Ils parlaient tous les quatre, Béa avait demandé à Gregor ce qu’il était venu faire à Toulouse.

- Je fais une série d’articles sur les meilleurs régiments du monde, nous commençons par la légion étrangère, et je fais des portraits dont celui de Mermed et de quelques autres- vous savez, Mermed c’est un très bon soldat.

- Il doit y avoir des légionnaires qui ont des parcours intéressants?

- Oui, très.

Béa avait fait parler Mermed de la légion, il lui avait raconté les épreuves de sélection, la discipline et il lui avait demandé,

- Votre mari est absent?

- Oui, il est encore en déplacement.

Gregor avait demandé leur métier aux deux filles. Elles travaillaient dans les antiquités, cherchaient des meubles, des objets, surtout des tableaux qu’elles revendaient ensuite à d’autres marchands ou à des collectionneurs.

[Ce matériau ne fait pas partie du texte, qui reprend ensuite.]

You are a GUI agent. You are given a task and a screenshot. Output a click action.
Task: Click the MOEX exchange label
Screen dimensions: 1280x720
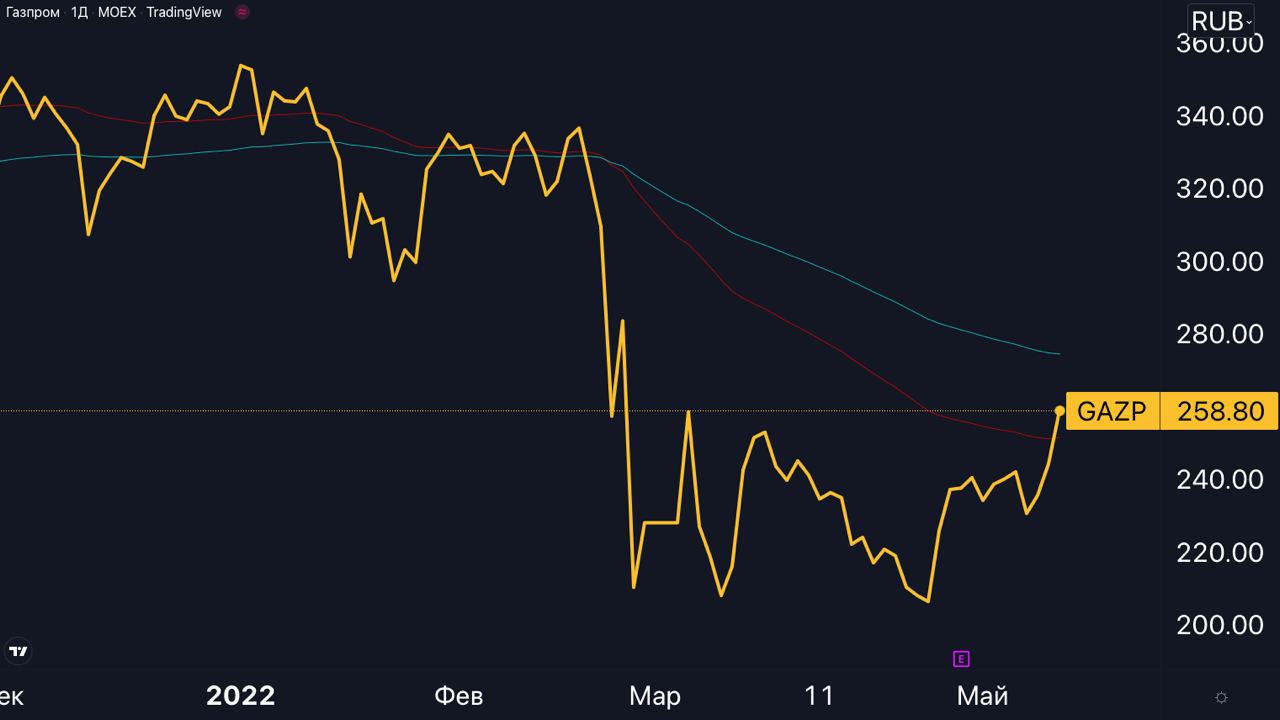pyautogui.click(x=117, y=12)
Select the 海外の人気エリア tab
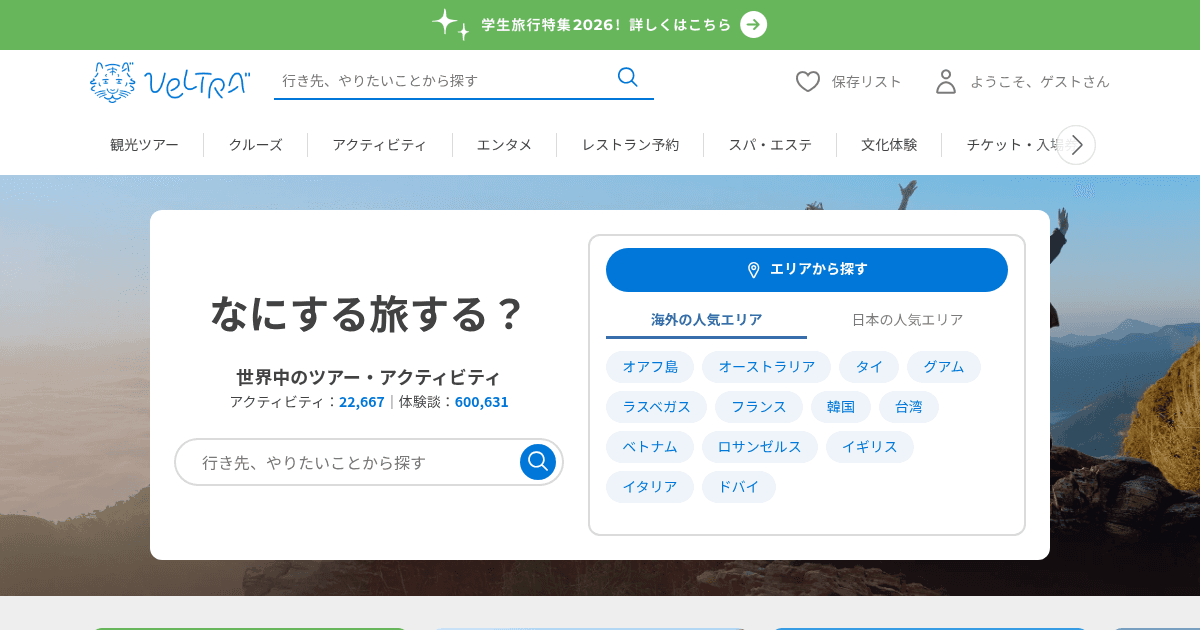The width and height of the screenshot is (1200, 630). [706, 320]
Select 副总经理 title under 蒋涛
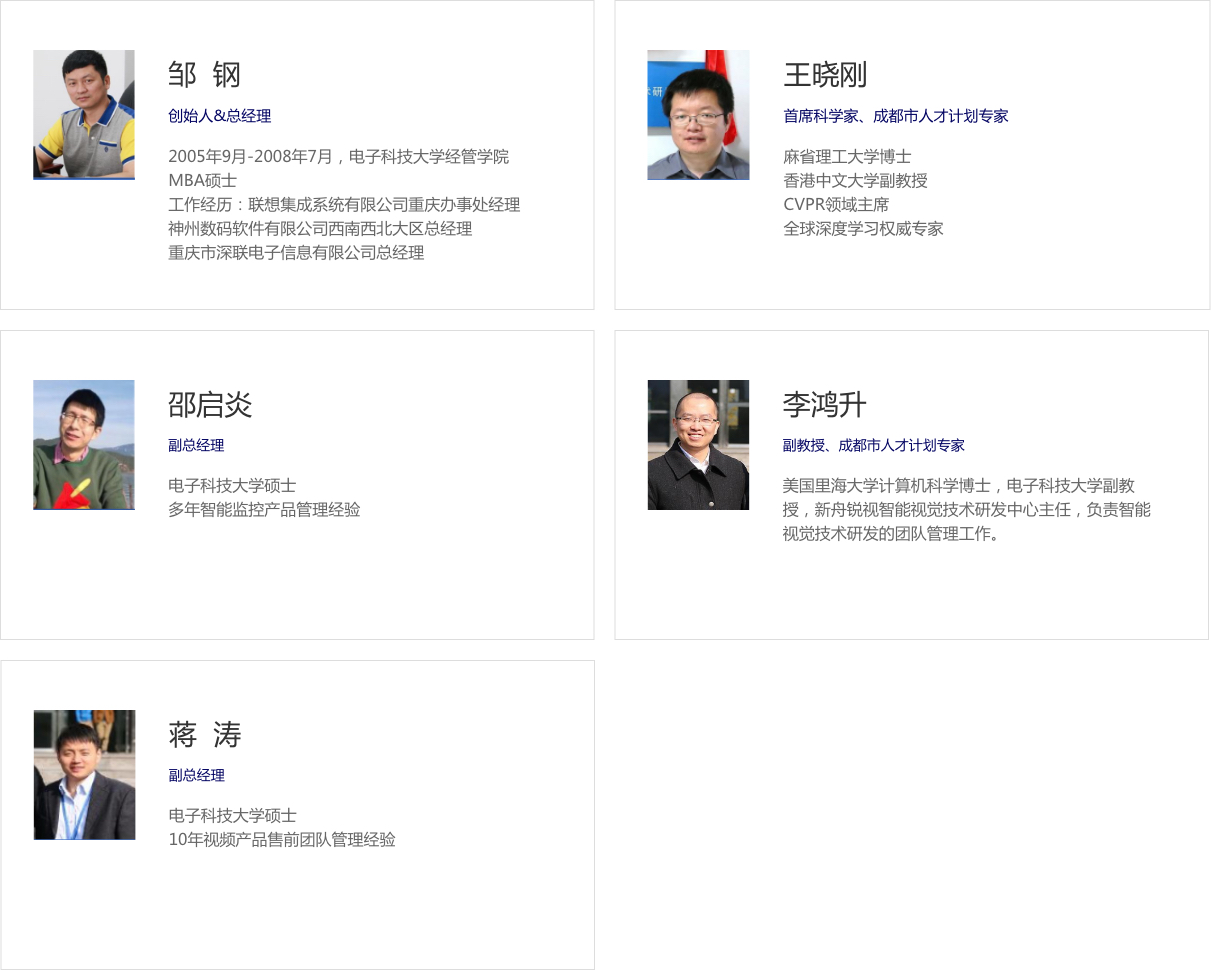The width and height of the screenshot is (1211, 970). click(x=196, y=776)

- Vous faites cela depuis Toulouse?

- Nous sommes à Toulouse et à Paris, nous nous déplaçons beaucoup.

Marie, vers minuit, avait dit,

- Je travaille tôt demain, il faut que je rentre.

Gregor lui avait demandé si elle était en voiture.

- Oui j’ai pris Béa en venant au restaurant.

- Vous pouvez me déposer à l’hôtel? Mermed raccompagnera Béa.

- On peut le leur demander.

Et tout le monde avait été d’accord. Ils étaient sortis, Gregor avait donné rendez-vous à Mermed le surlendemain et ils étaient partis.

- Aujourd’hui c’était bien la chance?

Ça avait été pendant cette soirée au cours de laquelle il avait tellement parlé – il en prenait l’habitude avec cette femme – la seule idée, la seule question qu’il avait en tête.

- C’était vraiment la chance.

- Ce n’était pas le destin?

- Non, Mermed, la prochaine fois…

- Où allez vous Béa?

- Toujours chez mon amie, elle n’est pas là, je m’occupe de son chat.

Il l’avait accompagnée. Il était sorti, lui avait ouvert la porte et il l’avait embrassée elle aussi l’avait embrassé. Ils s’étaient dits au revoir et elle était entrée dans la résidence.

Il était reparti seul mais il savait, il en était sûr que le destin était tout près de lui, son destin, leur destin. Il pensait à cette soirée, à Gregor et à Marie, à Béa, à lui. Il cherchait pourquoi il s’était tellement attaché à cette fille, à son visage qui lui en rappelait un autre, comme chez Toni.